Taking this in perspective, seems at first to be anomalous, or atypical.

I just even wonder, as a conjecture from this view, if there's some implicit, supernatural activity within these types of people, if there's some predisposition, propensity, to a person to behave in a determinate way, while the concept of free will remains intact. This means, a predisposition which trascends any negative cultural interaction in the medium, or any psycological study.

Kind Regards.

Joseph Hinman (Metacrock) said...

I don't quite understand what you are saying. Can you be more specific?

Yonose said...

ok,

Excuse the way I organize words, my english is not the best.
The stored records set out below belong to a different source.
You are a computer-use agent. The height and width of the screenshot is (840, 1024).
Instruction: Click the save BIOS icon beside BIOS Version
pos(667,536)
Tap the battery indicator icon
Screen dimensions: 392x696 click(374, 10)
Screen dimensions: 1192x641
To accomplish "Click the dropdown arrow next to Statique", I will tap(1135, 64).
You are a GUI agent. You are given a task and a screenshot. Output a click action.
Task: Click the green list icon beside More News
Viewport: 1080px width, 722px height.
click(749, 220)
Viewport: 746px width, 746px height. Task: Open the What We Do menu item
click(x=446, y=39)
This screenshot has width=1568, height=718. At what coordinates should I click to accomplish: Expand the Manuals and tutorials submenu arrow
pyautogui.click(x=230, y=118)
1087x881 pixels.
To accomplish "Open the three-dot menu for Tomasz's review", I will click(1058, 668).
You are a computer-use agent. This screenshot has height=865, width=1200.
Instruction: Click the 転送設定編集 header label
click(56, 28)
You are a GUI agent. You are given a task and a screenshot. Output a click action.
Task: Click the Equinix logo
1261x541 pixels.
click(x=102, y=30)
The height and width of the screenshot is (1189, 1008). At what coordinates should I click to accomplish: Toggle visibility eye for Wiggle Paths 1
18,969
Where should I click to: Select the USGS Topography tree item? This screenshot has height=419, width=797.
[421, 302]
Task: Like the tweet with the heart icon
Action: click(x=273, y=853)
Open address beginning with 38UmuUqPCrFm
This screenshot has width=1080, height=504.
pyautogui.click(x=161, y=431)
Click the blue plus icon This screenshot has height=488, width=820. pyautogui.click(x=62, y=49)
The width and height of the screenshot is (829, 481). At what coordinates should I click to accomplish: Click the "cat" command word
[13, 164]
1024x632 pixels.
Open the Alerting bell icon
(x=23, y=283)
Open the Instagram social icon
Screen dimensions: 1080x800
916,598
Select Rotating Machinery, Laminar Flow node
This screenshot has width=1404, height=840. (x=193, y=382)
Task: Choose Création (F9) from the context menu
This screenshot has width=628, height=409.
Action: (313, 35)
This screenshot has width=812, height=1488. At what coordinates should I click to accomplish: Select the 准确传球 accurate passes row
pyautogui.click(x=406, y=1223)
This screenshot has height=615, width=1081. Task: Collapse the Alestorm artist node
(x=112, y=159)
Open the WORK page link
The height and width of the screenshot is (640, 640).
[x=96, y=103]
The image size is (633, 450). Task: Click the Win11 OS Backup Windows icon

I just conjecture if there's something, not attributed to aspects of such behavior which may happen because of:

1) Any negative cultural interaction in the medium which people may do/recieve to dislike religions

2) Any psychological disorder which makes people behave in a particular way (e.g. Aspergers)

But instead, if there's some implicit predisposition, which even might have some supernatural explanation, for these things to happen.

Kind Regards.

Joseph Hinman (Metacrock) said...

I see. thank you for clarifying.

Morrison said...

By refusing to use spell check you are showing us that you have a subconcious hostility to the truth.

You throw your disability in our faces, while you discredit yourself.

Joseph Hinman (Metacrock) said...

hey little atheist lackey use what pea brain god gave you stupid. If I have dyslexia how I am going to see he spell check properly?

Here's anther imponderable for you Einstein: I use fire fox. that means the spell is there automatically!

I have to be able to see it the way you do to use the way you do!

your inalienably to think of that shows your basic hostility to intelligence.